Any action taken by the employee to dispute the termination

  1. Mr Hesketh raised concerns with the Respondent but did not expressly dispute his termination in the sense that he sought that it be altered until this application was lodged. I would however accept that the raising of his concerns with the Respondent is relevant to some degree and should be taken into account in this matter. However, the fact that this effectively ceased 10 months before making this application is a significant militating factor.

  1. Mr Hesketh did not actively seek to ascertain his capacity to formally contest the alleged termination for many months after it became effective, and when he did, he took no further actions to actually do so for many months. Mr Hesketh also had 6 months’ notice of the conclusion of his employment and this establishes part of the context in which his actions to dispute the dismissal should be assessed.

  1. On balance, this consideration does not support a finding of exceptional circumstances.

Prejudice to the employer (including prejudice caused by the delay)

  1. The Respondent did not cite any particular prejudice associated with the delay in lodging the unlawful termination application. The mere absence of specific prejudice is not, by itself, a sufficient basis to grant of an extension of time. However, to the extent that the absence of prejudice supports an extension in this case, I attribute it at least some weight in the consideration of whether there are exceptional circumstances.[22]

Merits of the application

  1. The merits of an application are relevant; however, the assessment of the merits for present purposes is limited to, in effect, a preliminary consideration.[23]

  1. Mr Hesketh contends that his termination was unlawful on the basis of discrimination associated with his gender and age. In short, he contends that this is because he is male employee and older than Ms LR, who was retained. The Respondent rejects those contentions and points out that the other 2 employees whose contracts were not renewed at the time of the Applicant’s alleged termination were female workers and the retention of Ms LR took place in the context of funding changes that occurred later. This latter aspect is disputed by Mr Hesketh. As outlined earlier, the Respondent also states that Mr Hesketh was not terminated within the meaning of Part 6-4 of the FW Act on the basis that his fixed term contract expired; that is, there was no termination at the initiative of the employer – rather the agreed contract expired.[24] This latter aspect represents an arguable jurisdictional objection which would need to be determined should an extension of time be granted.

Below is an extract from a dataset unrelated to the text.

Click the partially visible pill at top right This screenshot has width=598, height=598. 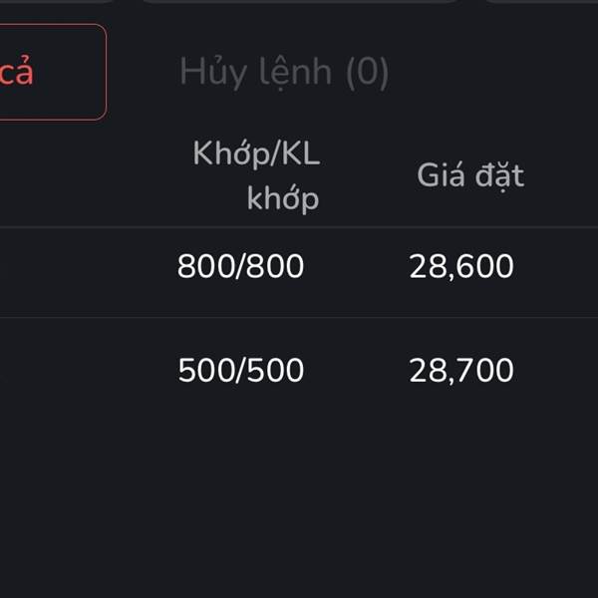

  1. Given the nature of the extension of time proceedings, there is insufficient evidence before the Commission to make a detailed assessment of this consideration, beyond the observation that it cannot be said that the application and the foreshadowed jurisdictional objection are without merit.

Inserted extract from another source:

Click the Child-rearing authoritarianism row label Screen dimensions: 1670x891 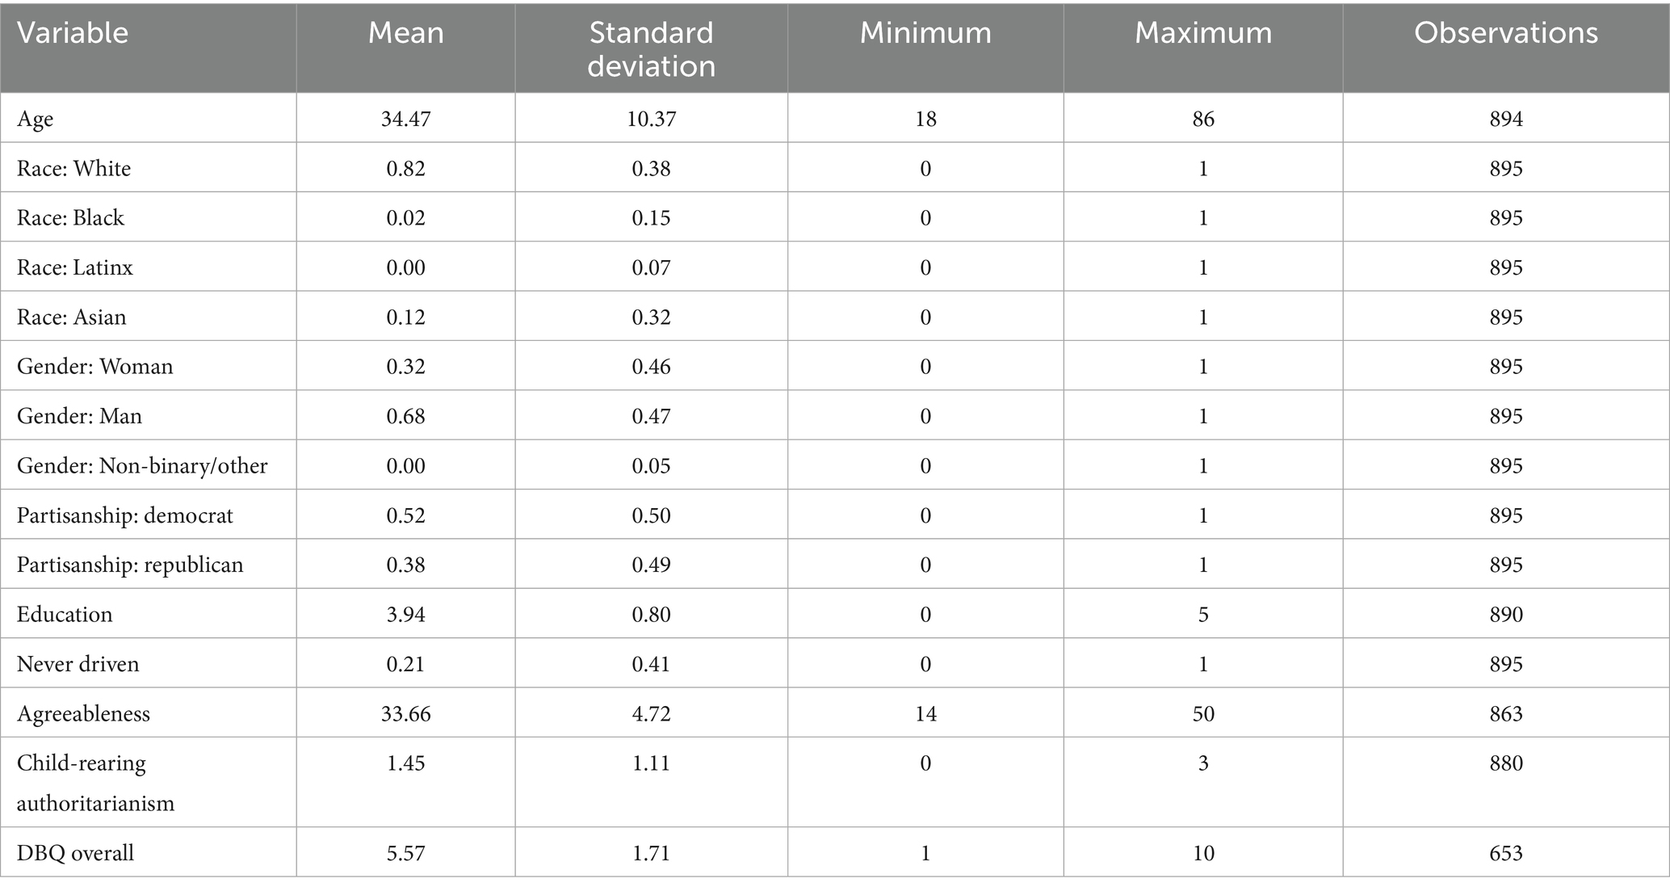coord(95,783)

  1. I consider that the merits factor weighs mutually between the parties as a consideration of exceptional circumstances.

Fairness as between the person and other persons in a similar position

  1. Neither party brought to my attention any relevant matter concerning this consideration and I am unaware of any relevant factor.[25] I therefore consider that this weighs mutually between the parties as a consideration of exceptional circumstances.

  1. Conclusions

  1. Having considered all of the circumstances of this matter and the considerations provided by s.774(2) of the FW Act, I am not satisfied that there are exceptional circumstances. Accordingly, there is no basis to provide an extension of time for the lodgement of this application.

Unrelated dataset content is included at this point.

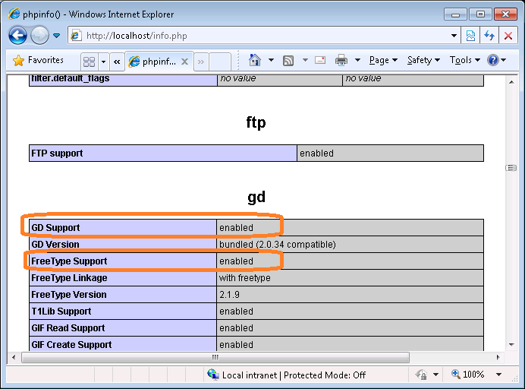Click the Favorites button
Viewport: 525px width, 389px height.
point(39,60)
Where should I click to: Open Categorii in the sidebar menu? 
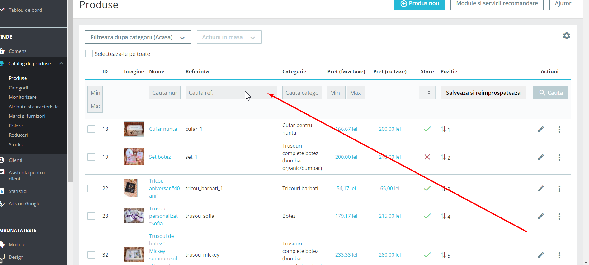pyautogui.click(x=18, y=88)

  1. As the unlawful termination application was lodged beyond the initial period provided by s.774(1)(a), and an extension of time has not been granted, there is not a valid application before the Commission.

  1. On that basis it is appropriate to dismiss the application and an Order[26] to that end is being issued in conjunction with this Decision.


COMMISSIONER

Appearances:

A Hesketh, the Applicant on his own behalf.

E Rice, Managing Solicitor, Legal Services, with N Tufnell and G Claridad for the South Australian Housing Trust t/a SA Housing Authority, the Respondent.

Hearing details:

2022
January 20
By video hearing.


[1] The comments of the Full Court of the Federal Court of Australia in Coles Supply Chain Pty Ltd v Milford [2020] FCAFC 152 at [86] are apt in this regard.

[2] Convention No 158, ratified on 26 February 1993.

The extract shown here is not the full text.